Prompt -> Find the line that contains "588x1172 pixels." in the entries below. Write out that line and all that follow it, unchanged and alone.

Stored data entries
-*-
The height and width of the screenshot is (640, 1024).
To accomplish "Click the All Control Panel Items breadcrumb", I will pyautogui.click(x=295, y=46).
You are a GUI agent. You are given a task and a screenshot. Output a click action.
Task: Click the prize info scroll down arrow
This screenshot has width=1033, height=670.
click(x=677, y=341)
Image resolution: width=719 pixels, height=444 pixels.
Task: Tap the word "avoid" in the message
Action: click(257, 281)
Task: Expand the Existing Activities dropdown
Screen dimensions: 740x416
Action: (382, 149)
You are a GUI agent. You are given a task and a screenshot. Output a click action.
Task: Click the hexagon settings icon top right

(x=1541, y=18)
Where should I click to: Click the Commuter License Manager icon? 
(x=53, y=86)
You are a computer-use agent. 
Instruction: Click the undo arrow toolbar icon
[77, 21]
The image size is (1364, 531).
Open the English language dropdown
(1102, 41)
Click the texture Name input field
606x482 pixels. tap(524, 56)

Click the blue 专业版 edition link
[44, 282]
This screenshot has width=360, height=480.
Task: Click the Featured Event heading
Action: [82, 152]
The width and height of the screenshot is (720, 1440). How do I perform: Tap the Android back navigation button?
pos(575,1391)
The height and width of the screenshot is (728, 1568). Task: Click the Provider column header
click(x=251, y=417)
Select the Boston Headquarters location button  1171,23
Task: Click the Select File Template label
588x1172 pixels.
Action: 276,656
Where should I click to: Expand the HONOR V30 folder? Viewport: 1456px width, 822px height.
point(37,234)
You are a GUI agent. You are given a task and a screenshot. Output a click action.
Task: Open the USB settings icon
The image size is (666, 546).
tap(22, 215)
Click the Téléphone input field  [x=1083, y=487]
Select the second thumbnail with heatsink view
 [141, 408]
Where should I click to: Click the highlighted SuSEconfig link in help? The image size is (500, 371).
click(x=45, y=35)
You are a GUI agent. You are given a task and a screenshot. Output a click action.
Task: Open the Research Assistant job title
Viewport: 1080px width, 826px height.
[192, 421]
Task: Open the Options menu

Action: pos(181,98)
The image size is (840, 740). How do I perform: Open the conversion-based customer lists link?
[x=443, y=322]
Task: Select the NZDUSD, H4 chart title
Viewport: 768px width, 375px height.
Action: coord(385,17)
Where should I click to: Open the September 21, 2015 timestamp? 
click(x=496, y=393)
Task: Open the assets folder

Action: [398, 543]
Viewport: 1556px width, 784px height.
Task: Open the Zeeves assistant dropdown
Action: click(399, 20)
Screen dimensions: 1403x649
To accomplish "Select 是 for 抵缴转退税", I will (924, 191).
-*-
Output for this exercise ->
588x1172 pixels.
Action: 276,656
Where should I click to: Expand the HONOR V30 folder? Viewport: 1456px width, 822px height.
point(37,234)
You are a GUI agent. You are given a task and a screenshot. Output a click action.
Task: Open the USB settings icon
The image size is (666, 546).
tap(22, 215)
Click the Téléphone input field  [x=1083, y=487]
Select the second thumbnail with heatsink view
 [141, 408]
Where should I click to: Click the highlighted SuSEconfig link in help? The image size is (500, 371).
click(x=45, y=35)
You are a GUI agent. You are given a task and a screenshot. Output a click action.
Task: Open the Research Assistant job title
Viewport: 1080px width, 826px height.
[192, 421]
Task: Open the Options menu

Action: pos(181,98)
The image size is (840, 740). How do I perform: Open the conversion-based customer lists link?
[x=443, y=322]
Task: Select the NZDUSD, H4 chart title
Viewport: 768px width, 375px height.
Action: coord(385,17)
Where should I click to: Open the September 21, 2015 timestamp? 
click(x=496, y=393)
Task: Open the assets folder

Action: [398, 543]
Viewport: 1556px width, 784px height.
Task: Open the Zeeves assistant dropdown
Action: click(399, 20)
Screen dimensions: 1403x649
To accomplish "Select 是 for 抵缴转退税", I will (924, 191).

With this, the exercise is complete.